Title ID 2254Collection ID184
TitleThe Lucrative Art of Hand Tweaked Glass
Date1974
CollectionAlbany Cine Club
Genre/TypeAmateurCine/Video clubFictionDocu-Drama
ThemeCine Club Film-making
KeywordsAccidents Houses Industry Men Performing Arts
Location
LocalSouthwick
RegionalWest Sussex
NationalEngland United Kingdom
Credits
ProductionAlbany Productions Film Unit
FormatColour Sound
Duration4 min. 20 sec.
Copyright & AccessCopyright restrictions apply, contact Screen Archive South East for details

Summary

A mock-documentary, produced by Albany Productions Film Unit in 1974, about "hand-tweaking" glass bottles. Two "tweakers" steal milk bottles and attempt to make "smoked" and "frosted" glasses to be exported all over the world...

Description

In order to pursue this ancient craft, raw material needs to be collected 'with great diligence and zeal and long arms...'. A woman leaves an empty milk bottle on the front step of her house, to be collected by the milkman, when a man takes it away, 'transporting it to centres where the material can be processed.' Two men meet each other, but run away when a milk float appears. 'Now floats are used to collect vast quantities,' explains the narrator.
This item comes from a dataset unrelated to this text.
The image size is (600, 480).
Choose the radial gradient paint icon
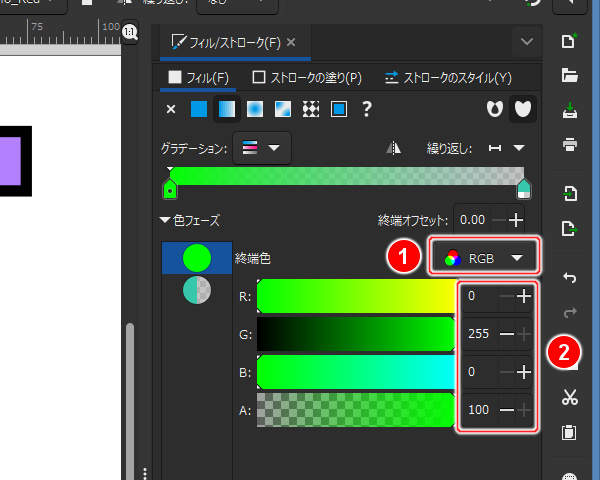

A 'collector' stumbles upon a stash, 'thought to be assembled during the early tweakers period'. The two men are seen inside a garden shed, full of a vast array of bottles in different colours and sizes. According to the narrator, 'the operate with a dexterity born of long practice', but the two men make a hash of their work, shattering the glass bottle after turning it. The craft is not without it's dangers, explains the narrator, 'but new research has enabled shattered glass to be reassembled.' Glass on the floor is magically re-formed into a complete glass bottle, using a camera trick (reverse action). The two men finally manage to 'tweak' the glass bottle, successfully breaking the bottle top and neck from the base before placing in the freezer. 'Frosted glass is produced mainly for export to Iceland,' explains the narrator. The "hand-tweakers" hold the glasses over a smoker to create 'smoked glass' effects, coating the glasses in black carbon. 'Every glass must carry a health warning,' explains the narrator. A glassware business has opened a new showroom, where 'a customer is expected.' The End.